Rick Reumann wrote:

This app I'm working on is sort of any odd beast. It's a case where the resulting JSP is going to be built by generic beans that are nested inside of the same type of generic bean etc. So for an example ...

class FooBar {
  Collection fooBars;
  Integer id;
  String type;
  String value;
  //set/gets
}

So what happens is you can have Collections of these beans nested serveral levels and you don't know before run-time how deep.

My form will need to display everything and capture any changes to the 'value' field.

So my ActionForm (in this example) would only have one main property:

private FooBar fooBar;

When the form submits it captures all the nested fooBar information.

The problem of course is making sure you don't get those nasty BeanUtils index errors when the form submits.

Typically, for standard applications, I'd use ListUtils.lazyList for my Collections. The problem, though, here is that you don't know how deep the Collections go (without a call to the business layer).

The only way I've found to get this type of form to work is to give it Session scope. Everything is fine then since it retains the initial FooBar object placed in the form that is done in a 'setUp' or 'prep' method before the form is displayed for the user.

Just wondering if there is another approach I could consider to tackle this without using the Session. I think in this case the Session holds the most promise.

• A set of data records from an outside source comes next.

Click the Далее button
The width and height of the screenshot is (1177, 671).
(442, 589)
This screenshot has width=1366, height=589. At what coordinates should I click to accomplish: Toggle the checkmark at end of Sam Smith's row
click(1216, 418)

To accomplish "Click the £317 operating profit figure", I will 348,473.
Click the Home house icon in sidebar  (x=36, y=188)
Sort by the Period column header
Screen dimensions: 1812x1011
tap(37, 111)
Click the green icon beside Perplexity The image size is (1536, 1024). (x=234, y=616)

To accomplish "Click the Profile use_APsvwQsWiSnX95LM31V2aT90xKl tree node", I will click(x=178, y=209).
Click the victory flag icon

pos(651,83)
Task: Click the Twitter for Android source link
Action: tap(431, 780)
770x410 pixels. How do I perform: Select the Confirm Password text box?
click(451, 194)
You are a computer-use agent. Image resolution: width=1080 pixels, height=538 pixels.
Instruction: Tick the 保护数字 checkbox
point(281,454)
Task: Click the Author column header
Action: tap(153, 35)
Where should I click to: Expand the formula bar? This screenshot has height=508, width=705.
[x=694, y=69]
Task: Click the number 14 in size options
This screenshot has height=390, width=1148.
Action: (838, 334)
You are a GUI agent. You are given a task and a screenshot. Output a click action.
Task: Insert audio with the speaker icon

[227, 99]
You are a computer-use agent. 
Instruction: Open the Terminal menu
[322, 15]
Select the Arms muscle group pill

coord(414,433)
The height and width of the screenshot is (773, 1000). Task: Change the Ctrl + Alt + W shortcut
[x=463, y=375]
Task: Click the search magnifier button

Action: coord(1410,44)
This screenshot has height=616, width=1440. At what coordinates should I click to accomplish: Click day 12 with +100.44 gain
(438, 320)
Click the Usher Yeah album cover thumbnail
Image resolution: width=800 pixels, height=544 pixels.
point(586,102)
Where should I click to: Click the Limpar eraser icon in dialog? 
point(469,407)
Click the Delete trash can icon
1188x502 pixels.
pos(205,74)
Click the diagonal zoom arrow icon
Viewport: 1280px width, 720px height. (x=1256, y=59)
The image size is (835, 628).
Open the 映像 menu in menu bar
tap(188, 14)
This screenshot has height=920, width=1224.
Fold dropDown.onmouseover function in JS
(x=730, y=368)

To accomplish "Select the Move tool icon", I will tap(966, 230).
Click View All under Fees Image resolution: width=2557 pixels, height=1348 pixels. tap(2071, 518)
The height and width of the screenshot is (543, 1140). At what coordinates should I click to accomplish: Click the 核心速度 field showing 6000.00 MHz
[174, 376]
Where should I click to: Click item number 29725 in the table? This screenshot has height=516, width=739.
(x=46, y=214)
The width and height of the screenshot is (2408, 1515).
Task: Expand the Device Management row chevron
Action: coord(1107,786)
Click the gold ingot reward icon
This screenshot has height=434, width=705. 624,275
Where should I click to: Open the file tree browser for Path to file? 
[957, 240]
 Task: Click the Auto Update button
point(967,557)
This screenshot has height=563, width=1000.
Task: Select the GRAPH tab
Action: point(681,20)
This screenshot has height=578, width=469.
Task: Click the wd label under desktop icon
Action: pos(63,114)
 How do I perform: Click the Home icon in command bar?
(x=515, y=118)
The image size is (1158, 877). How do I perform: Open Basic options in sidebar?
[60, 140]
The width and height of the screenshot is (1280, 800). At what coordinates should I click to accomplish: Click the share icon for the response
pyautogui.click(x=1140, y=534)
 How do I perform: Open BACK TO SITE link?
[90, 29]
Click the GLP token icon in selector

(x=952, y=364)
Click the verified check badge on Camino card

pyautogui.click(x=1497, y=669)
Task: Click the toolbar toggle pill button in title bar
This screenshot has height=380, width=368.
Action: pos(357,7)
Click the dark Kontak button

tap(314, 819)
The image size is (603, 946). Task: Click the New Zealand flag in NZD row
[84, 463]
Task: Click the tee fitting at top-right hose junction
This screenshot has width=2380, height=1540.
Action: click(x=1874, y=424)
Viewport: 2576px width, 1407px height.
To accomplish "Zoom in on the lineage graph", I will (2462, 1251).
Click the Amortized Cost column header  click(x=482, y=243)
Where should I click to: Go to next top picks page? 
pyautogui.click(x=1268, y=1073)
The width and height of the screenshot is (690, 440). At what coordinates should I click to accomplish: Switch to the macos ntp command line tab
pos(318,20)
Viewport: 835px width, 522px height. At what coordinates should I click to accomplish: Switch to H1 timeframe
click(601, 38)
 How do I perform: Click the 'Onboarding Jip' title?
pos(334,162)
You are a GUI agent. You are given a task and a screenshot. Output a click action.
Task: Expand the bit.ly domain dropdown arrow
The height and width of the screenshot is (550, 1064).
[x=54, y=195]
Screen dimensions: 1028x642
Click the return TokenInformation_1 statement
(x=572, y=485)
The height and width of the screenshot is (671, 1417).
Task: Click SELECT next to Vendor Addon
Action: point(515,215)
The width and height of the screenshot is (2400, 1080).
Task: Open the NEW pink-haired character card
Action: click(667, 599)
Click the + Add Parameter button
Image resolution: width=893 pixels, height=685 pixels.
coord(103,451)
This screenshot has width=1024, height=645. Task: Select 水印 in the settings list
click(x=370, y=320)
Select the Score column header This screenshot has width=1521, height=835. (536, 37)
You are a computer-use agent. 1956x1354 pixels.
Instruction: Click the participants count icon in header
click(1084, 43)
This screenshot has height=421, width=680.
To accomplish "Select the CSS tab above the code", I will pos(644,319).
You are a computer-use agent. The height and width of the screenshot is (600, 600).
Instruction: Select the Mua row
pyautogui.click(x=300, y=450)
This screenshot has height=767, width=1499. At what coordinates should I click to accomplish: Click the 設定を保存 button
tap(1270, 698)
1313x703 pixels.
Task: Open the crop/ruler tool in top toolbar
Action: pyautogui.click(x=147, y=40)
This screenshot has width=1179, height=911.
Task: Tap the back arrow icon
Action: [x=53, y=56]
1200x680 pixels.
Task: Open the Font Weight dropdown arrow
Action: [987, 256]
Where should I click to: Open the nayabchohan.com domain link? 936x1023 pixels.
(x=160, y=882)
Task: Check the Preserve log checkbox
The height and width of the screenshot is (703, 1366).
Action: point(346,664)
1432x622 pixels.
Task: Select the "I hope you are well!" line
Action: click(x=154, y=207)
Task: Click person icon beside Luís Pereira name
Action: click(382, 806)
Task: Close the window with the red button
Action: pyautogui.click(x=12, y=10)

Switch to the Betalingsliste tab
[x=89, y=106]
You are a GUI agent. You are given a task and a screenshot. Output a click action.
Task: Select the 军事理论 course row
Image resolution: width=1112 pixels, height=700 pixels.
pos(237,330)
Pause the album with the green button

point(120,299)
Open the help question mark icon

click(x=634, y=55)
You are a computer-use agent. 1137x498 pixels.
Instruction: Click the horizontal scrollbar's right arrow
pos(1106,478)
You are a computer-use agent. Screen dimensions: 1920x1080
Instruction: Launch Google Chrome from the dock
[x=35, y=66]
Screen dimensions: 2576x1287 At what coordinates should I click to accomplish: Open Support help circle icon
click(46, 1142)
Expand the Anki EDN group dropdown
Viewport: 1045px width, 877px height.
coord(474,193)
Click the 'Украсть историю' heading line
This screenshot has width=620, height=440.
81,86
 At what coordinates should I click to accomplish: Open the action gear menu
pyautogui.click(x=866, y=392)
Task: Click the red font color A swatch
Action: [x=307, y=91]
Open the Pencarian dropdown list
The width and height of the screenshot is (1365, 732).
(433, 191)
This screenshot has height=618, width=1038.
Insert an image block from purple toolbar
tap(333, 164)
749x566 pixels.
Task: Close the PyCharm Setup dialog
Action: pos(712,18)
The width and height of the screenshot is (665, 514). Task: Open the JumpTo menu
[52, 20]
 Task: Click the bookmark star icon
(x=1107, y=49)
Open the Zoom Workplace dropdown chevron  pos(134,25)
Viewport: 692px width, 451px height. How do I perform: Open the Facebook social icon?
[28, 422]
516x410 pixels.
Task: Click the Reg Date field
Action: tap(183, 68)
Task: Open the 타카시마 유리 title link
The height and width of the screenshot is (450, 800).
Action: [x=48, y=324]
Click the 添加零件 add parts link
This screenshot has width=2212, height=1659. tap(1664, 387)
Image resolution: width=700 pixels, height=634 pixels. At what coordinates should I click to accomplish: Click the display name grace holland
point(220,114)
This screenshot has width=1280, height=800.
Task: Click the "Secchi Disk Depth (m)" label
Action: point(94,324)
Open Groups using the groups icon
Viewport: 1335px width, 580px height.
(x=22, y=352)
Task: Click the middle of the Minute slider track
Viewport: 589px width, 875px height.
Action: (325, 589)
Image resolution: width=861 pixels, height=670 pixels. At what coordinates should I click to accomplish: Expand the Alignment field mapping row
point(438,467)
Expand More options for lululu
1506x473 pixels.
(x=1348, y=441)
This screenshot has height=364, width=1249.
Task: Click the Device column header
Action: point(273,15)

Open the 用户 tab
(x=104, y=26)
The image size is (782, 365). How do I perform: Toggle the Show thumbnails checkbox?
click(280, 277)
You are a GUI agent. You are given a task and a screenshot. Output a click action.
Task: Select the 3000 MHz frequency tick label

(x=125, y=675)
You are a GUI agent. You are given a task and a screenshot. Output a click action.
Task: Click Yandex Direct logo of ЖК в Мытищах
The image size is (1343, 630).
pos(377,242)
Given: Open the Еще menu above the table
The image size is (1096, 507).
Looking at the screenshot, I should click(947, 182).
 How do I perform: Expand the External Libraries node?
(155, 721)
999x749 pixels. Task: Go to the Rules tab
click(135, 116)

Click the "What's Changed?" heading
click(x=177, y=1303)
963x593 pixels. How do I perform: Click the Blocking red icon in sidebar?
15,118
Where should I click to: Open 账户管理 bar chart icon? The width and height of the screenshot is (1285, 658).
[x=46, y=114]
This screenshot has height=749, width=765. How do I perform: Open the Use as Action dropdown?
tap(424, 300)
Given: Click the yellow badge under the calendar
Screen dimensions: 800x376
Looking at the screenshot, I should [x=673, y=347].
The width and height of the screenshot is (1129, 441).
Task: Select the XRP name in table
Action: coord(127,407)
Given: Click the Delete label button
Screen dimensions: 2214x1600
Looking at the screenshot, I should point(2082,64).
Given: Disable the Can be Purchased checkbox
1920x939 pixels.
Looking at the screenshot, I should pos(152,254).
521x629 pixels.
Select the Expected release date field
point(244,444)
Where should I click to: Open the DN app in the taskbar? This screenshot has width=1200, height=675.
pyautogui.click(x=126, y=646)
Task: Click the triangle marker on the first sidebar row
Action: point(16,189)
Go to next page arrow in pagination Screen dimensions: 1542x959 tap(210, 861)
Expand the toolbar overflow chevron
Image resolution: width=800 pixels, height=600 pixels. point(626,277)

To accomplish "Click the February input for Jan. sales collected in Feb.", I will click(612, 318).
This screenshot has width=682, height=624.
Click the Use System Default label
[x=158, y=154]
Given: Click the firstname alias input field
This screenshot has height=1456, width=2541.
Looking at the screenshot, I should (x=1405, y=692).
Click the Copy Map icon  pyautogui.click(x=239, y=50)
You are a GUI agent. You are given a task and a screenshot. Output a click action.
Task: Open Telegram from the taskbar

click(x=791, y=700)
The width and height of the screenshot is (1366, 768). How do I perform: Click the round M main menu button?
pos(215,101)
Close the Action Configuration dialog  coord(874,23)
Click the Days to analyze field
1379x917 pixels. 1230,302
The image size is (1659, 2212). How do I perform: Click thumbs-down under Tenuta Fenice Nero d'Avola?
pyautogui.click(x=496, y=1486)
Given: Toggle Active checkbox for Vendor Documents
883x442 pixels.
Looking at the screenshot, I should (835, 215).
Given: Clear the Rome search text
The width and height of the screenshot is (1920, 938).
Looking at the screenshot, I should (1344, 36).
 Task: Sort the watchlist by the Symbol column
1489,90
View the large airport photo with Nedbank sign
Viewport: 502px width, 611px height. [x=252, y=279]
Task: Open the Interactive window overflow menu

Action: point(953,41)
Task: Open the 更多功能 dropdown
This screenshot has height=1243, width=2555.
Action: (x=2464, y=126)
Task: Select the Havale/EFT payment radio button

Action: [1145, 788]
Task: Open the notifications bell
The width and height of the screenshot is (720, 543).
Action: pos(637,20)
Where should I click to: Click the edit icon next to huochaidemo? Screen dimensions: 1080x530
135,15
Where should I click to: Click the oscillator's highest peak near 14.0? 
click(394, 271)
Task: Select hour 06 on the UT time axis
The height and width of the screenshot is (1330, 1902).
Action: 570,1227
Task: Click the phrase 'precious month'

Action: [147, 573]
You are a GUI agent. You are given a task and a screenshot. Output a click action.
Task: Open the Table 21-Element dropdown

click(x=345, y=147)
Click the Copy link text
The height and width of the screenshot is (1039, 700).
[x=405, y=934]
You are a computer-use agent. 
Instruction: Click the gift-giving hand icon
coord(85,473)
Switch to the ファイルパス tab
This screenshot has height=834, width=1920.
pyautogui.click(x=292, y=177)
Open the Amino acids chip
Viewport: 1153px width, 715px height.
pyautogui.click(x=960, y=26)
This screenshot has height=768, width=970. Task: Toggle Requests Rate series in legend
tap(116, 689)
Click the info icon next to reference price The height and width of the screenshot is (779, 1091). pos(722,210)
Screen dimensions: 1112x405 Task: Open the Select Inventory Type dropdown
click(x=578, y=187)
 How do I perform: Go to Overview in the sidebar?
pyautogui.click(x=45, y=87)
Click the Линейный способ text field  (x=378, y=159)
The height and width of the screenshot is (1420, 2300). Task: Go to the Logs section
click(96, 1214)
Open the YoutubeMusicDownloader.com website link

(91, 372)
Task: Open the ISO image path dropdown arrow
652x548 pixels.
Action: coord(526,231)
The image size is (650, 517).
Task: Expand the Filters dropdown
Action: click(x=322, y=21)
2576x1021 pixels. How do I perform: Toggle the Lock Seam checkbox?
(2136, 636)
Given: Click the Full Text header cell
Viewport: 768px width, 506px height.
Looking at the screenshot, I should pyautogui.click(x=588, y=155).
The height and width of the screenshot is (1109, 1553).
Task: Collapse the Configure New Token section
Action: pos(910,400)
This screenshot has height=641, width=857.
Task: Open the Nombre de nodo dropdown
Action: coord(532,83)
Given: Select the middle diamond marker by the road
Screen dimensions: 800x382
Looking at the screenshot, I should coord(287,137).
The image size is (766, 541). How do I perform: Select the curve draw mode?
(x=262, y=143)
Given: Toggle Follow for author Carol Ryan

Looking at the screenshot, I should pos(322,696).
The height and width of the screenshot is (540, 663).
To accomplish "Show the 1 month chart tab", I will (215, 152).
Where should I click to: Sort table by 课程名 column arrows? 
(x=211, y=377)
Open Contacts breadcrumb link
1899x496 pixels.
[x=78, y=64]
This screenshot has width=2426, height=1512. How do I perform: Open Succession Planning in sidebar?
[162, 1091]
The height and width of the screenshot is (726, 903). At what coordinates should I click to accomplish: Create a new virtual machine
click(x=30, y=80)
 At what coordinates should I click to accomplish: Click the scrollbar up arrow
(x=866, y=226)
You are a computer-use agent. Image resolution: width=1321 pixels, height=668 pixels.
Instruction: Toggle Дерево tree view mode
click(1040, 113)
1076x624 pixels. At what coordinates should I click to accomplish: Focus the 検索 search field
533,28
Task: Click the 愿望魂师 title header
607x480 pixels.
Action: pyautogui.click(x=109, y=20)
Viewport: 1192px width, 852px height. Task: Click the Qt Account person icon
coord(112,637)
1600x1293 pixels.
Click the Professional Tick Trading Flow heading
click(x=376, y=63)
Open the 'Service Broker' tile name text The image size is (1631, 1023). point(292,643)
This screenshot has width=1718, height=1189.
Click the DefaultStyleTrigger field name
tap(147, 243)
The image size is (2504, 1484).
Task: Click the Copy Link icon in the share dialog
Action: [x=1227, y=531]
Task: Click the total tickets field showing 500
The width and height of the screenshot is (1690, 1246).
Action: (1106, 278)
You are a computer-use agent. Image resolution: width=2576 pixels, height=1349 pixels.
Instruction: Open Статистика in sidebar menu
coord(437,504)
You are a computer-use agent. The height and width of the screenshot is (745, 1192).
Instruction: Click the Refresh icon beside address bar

The following is just what I have recently been experimenting with and it has had some success for those nasty "What scope do I use?" problems for persistence. That is all I am addressing here. What I do is to save the data in application scope and keep references as keys in session scope. Further, I run a task scheduler from Timer and TimerTask classes in a plugin at startup to keep checking if the data is needed in application scope and get rid of it if it isn't. This is an attempt to solve the continuing problem of persistence in memory in web apps. My stuff is working pretty well with an experimental chat room written in Struts for port 80. The TaskScheduler checks static boolean fields in the Chat application to determine what the state of the Chat application is, e.g., is there an object in application scope or not, what use is being made of various chat rooms, etc. If there is a Chat object in application scope, then the TaskScheduler polls the object to see what is happening with the ChatRooms therein. Again, whatever needs to be done with the ChatRooms is decided. Meanwhile, users keep references to chatRooms and their chatProfiles in session scope and these act as keys for the Chat object to manipulate the ChatRooms. I use what I call instrumented BeanMaps for the Chat and POJOs for the ChatRoom. I find that this works really good compared to the normal problems I have with scoping variables in ram, i.e. passing them around, checking them in and out of databases, etc. The combination of request, session, and application scopes with minimal use of the session and a task scheuler plugin is opening up new vistas for me. Don't know if this is something that is useful to you. I tried to use some instrumented forms which are in the struts catalog wikis and had trouble because they were mapps and so caused difficulty with the commons utils. My understanding however, is that this has been fixed in 1.2 and that it could at any rate be fixed by hand if you wanted to use instrumented ActionForms, which I have also put on the wiki at struts catalog.

We seem to be thinking along the same lines lately, Rick.